This film is part of Free
Japanese Dancers and Japanese Stave Duel
The performance of a masked dancer is followed by a scene from a kendo match, contrasting grace and ferocity.
This film consists of two seemingly unrelated scenes. In the first half, a male dancer wears a series of masks as he dances on stage. The editing elides the change of masks and costumes, so that the dancer looks as if he is naturally transformed, first from a demon into a young woman, and then into an animal. The film then cuts to a radically different scene, in which two men in protective armour fight with bamboo swords, surrounded by men in modern military uniform.

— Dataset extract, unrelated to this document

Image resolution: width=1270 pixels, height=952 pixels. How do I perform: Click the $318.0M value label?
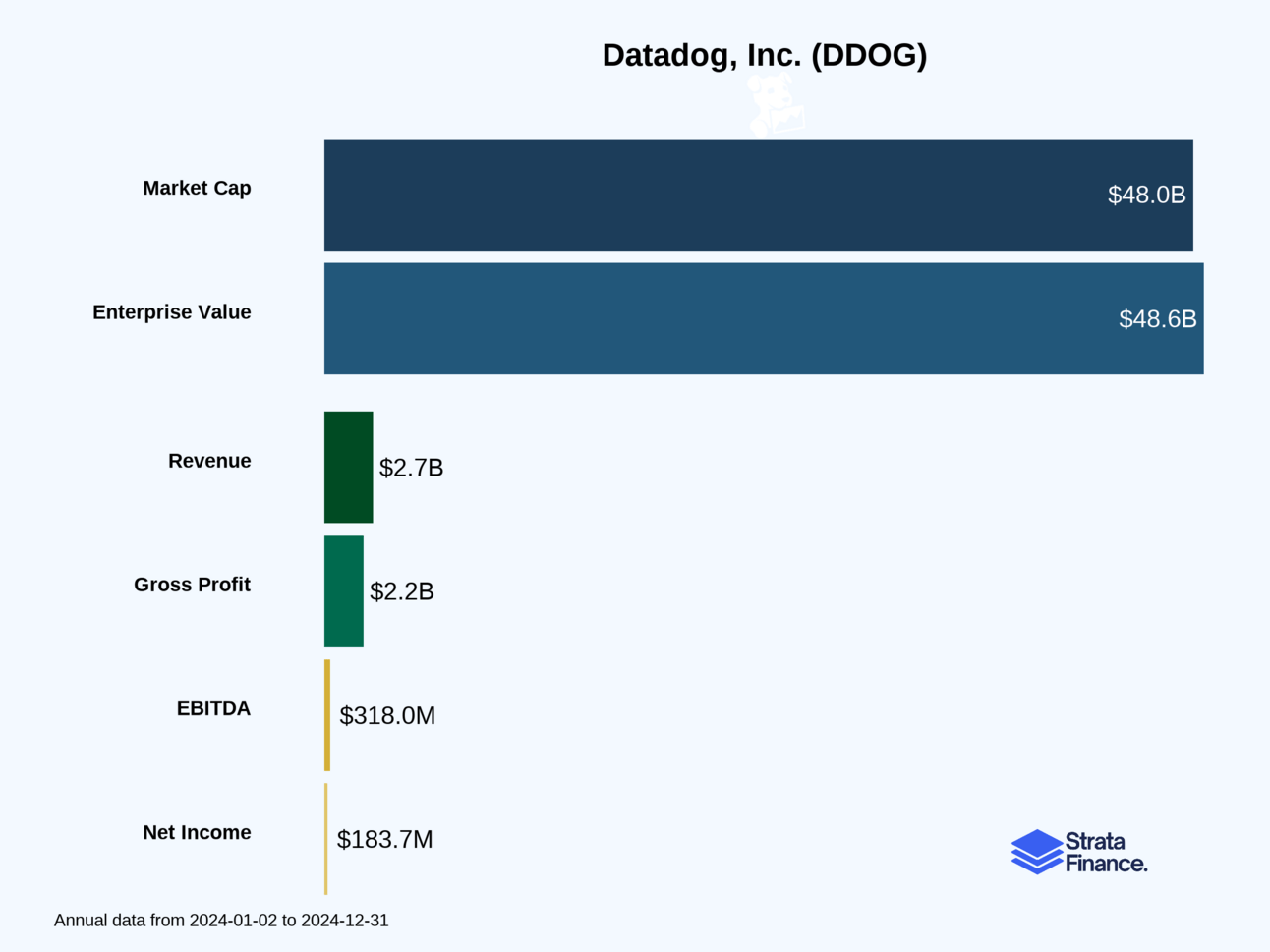[387, 715]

This film exemplifies two contrasting models of traditional masculinity in Japan. The graceful dance embodies the effeminate beauty of youths, while the fierce match of kendo (literally ‘the way of the sword’) harks back to the swordsmanship of samurai in the feudal period. The masks of noh, classical dance-drama, and the protective helmet of kendo opponents both serve to hide the practitioners’ identity and emotion, demonstrating the Japanese virtue of self-restraint. (Kosuke Fujiki). BFI silent film curator Bryony Dixon adds: These two films survive as part of a compilation of films called Événements Russo-Japonais (Russo-Japanese War Programme), issued by Pathe in 1904.